The project intends to encompass all tools necessary to develop PHP based software. It uses the existing Eclipse Web Tools Project to provide developers with PHP capabilities. All these PHP tools are easy to use and developers can speed up the development process by using these tools. Additional plugins are available as PDT Extensions.

==Key features==

=== PHP editor ===

- Syntax Highlighting
- Content Assist
- Code Formatter
- Refactoring
- Code Templates

=== Debugging and profiling ===

- Zend Debugger
- Xdebug

==Primary modules==
- Core — parser, search algorithm, communication and more
- Debug — protocols, messages, executable and web server
- User Interface — editor, views, preferences and wizards
- Formatter — advanced code formatter
- Refactoring — PHP refactoring support
- PHPUnit — PHPUnit Support
- Composer — Composer Support
- Profiler — Xdebug and Zend Debugger profiling support

==Project timeline==
The project officially began around March 8, 2006. By the end of 2006, the project was approaching the 0.7 release. On April 6, 2007, 0.7 RC3 was released as the final 0.7 version.
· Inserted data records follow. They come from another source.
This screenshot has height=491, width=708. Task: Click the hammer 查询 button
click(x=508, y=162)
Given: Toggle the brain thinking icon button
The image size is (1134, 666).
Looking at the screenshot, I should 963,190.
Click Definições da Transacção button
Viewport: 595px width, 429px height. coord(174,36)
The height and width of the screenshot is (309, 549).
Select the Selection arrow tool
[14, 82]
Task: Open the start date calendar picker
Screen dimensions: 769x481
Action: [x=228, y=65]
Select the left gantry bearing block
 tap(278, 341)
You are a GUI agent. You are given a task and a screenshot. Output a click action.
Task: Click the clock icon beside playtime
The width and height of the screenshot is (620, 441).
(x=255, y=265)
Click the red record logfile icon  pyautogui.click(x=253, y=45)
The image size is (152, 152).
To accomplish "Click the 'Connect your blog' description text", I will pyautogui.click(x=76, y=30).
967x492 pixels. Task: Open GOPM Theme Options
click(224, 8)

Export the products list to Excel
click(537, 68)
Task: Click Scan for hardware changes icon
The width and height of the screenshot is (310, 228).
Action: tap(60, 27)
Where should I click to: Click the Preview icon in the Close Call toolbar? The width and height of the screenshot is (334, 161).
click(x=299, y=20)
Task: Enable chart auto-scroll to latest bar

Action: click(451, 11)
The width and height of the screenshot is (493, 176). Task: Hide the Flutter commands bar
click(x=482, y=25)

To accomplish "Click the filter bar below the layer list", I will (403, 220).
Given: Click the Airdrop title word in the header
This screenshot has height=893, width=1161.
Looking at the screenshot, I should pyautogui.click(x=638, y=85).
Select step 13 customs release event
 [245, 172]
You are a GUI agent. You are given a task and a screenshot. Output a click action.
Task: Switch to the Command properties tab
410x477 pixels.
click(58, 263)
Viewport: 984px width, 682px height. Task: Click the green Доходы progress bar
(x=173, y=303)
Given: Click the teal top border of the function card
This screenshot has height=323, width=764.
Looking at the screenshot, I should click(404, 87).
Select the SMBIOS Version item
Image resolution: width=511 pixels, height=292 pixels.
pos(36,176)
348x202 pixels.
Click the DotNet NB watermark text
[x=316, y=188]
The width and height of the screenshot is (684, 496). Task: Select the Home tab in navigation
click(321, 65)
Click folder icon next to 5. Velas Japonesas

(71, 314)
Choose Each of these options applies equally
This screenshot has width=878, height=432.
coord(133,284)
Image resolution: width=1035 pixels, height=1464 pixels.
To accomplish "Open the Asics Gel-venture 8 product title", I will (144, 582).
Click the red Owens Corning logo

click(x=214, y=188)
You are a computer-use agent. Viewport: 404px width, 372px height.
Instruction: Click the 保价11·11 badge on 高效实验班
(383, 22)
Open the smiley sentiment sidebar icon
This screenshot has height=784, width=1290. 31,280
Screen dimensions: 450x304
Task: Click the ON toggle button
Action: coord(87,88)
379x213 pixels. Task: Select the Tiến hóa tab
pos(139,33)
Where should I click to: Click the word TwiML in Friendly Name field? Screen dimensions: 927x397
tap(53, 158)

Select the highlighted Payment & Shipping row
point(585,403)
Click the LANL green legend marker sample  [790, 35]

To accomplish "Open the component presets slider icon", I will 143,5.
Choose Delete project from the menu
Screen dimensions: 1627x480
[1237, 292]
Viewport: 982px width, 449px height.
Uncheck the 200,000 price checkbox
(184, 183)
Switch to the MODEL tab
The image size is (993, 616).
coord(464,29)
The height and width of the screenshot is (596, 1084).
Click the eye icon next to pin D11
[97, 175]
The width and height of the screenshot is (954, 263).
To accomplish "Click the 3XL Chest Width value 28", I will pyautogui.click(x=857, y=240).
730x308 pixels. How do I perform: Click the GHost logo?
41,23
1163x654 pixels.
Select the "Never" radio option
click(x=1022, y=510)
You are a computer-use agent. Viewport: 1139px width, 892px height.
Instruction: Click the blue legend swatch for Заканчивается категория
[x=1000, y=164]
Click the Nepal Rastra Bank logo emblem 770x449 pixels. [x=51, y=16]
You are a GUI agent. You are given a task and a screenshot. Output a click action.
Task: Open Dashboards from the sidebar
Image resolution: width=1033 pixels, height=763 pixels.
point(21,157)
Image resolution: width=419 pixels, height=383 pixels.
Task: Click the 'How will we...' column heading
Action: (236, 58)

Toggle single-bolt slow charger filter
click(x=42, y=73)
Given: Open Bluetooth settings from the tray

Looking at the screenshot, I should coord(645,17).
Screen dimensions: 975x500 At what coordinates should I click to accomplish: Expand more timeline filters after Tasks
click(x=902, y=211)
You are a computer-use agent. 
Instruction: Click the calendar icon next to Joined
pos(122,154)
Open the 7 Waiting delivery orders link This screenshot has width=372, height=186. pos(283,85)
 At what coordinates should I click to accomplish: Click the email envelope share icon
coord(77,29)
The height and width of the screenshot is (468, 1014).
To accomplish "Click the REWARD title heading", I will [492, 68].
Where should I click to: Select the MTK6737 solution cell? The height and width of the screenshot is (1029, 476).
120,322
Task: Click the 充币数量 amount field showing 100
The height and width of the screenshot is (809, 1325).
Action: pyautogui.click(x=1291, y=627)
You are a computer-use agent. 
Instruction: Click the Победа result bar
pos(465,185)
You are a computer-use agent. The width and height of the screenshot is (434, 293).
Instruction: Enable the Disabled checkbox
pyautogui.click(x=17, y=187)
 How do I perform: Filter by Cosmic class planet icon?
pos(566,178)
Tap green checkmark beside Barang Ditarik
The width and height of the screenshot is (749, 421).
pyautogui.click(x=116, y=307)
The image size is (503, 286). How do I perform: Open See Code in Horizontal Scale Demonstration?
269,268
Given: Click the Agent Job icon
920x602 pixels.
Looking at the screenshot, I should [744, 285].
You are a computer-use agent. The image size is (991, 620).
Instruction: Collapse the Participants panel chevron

In the latter half of 2007, a series of 1.0 milestones were reached, and on September 18, 2007, PDT 1.0 Final was released.

==Naming issues==
The PHP Development Tools project has had two names during its development. It was initially named PHP Development Tools, then changed to PHP IDE, and reverted to PHP Development Tools on January 1, 2007. Various documentation and reviews use either name.

==Zend Technologies contributions==
Significant PDT development is being done by Zend Technologies. Zend sells a competing product named Zend Studio. PDT, as free software, may cannibalize sales of Zend Studio although the latter has more features. Others contend that PDT is deliberately maintained as a "lite" version of Zend Studio.